Merton wrote from his “monastic solitude”: “I keep remembering her body, her nakedness, the day at Wygal’s, and it haunts me.” In his poems to her, he would write of their “worshipping hands” and how “I cling to the round hull / Of your hips.”
I have never been a fan of Merton. For all his literary gifts, I could never find my way in. It is surely due to a bias of my own. His introduction to Augustine’s City of God is almost laughably bad. Over the years I’ve occasionally thought about reading his Seven Storey Mountain, but the pull was never strong enough. I couldn’t shake the hint of cocktail party mysticism about him.

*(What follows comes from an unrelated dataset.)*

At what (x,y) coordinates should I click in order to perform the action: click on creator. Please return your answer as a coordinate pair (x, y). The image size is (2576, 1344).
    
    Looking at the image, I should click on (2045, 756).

That is not to say Thomas Merton was not the real thing. It is not to say that six months of “shallow calling to shallow” negates the value of his life and witness as a Trappist monk, having entered the Abbey of Gethsemani in Kentucky in 1941 just as the Draft Board loomed over him. Becoming a monk was in many ways an escape from a world that was coming apart, and it was also a way of trying to bring “seeds of contemplation” in a time of enormous fear.
In the aftermath of the Second World War, the Holocaust, the Atom Bomb, Merton sought to bring peace through his words — perhaps to himself, most of all. There is something of the post-war devastation in his desire for a sort of Zen Catholicism that people very much wanted in the 1960s.
There is nothing terribly surprising about Merton’s affair to me. I wish it were otherwise. But it seems like an important window into a Catholic icon of sixties optimism — an icon which was morally and spiritually depleted enough to seek solace in the “round hull of hips” when what the world really needed was a new, doubtless very different, Bernard of Clairvaux.